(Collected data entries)
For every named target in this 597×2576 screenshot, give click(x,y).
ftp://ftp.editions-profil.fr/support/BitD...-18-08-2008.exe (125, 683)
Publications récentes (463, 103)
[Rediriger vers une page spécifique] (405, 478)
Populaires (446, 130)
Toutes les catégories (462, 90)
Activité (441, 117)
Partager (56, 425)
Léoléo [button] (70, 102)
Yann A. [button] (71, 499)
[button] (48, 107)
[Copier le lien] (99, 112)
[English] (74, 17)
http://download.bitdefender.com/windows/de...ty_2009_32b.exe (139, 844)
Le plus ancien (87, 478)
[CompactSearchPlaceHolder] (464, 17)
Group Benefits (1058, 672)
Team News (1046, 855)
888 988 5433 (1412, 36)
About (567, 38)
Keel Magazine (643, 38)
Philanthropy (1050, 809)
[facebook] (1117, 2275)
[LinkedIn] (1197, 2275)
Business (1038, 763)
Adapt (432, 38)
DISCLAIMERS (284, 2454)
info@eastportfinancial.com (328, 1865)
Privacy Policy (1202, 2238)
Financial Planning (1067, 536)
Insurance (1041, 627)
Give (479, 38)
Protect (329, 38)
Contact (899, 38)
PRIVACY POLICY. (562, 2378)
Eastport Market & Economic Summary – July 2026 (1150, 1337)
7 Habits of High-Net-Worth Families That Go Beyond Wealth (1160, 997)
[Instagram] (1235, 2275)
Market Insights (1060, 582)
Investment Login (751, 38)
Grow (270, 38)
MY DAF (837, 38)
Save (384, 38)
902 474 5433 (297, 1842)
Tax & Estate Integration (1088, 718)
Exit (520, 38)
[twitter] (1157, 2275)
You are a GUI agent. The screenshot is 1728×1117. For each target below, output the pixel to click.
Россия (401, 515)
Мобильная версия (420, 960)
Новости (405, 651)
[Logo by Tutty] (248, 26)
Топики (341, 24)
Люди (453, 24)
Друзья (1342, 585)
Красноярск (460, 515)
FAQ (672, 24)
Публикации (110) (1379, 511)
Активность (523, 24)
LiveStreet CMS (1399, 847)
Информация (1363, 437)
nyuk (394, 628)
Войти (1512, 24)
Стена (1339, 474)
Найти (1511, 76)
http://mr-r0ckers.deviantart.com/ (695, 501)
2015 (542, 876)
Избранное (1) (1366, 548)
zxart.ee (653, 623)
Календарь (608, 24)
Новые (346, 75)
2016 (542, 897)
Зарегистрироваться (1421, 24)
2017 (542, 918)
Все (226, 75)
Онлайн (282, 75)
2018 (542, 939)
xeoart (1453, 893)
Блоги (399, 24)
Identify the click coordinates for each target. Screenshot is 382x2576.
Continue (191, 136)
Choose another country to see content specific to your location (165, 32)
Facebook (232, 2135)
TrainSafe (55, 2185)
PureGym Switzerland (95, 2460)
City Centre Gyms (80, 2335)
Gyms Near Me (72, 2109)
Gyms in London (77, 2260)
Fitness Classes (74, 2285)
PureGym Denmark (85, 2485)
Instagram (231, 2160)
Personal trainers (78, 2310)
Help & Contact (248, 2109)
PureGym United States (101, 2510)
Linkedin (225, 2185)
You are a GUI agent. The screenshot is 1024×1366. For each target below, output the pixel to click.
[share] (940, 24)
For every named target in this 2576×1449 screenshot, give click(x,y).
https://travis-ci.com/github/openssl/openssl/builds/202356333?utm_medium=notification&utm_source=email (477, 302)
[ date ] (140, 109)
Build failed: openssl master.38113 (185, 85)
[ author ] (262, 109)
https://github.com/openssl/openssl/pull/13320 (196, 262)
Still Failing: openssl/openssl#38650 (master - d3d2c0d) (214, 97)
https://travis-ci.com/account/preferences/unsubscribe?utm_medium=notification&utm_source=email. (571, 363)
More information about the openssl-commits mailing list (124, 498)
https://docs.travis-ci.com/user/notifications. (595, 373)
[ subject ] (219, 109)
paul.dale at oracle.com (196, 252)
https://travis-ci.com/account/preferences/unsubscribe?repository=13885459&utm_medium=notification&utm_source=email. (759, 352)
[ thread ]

The task: Above are the records; copy exactly the lines from the line with "Philanthropy (1050, 809)" through the line with "902 474 5433 (297, 1842)", both included.

Response area:
Philanthropy (1050, 809)
[facebook] (1117, 2275)
[LinkedIn] (1197, 2275)
Business (1038, 763)
Adapt (432, 38)
DISCLAIMERS (284, 2454)
info@eastportfinancial.com (328, 1865)
Privacy Policy (1202, 2238)
Financial Planning (1067, 536)
Insurance (1041, 627)
Give (479, 38)
Protect (329, 38)
Contact (899, 38)
PRIVACY POLICY. (562, 2378)
Eastport Market & Economic Summary – July 2026 (1150, 1337)
7 Habits of High-Net-Worth Families That Go Beyond Wealth (1160, 997)
[Instagram] (1235, 2275)
Market Insights (1060, 582)
Investment Login (751, 38)
Grow (270, 38)
MY DAF (837, 38)
Save (384, 38)
902 474 5433 (297, 1842)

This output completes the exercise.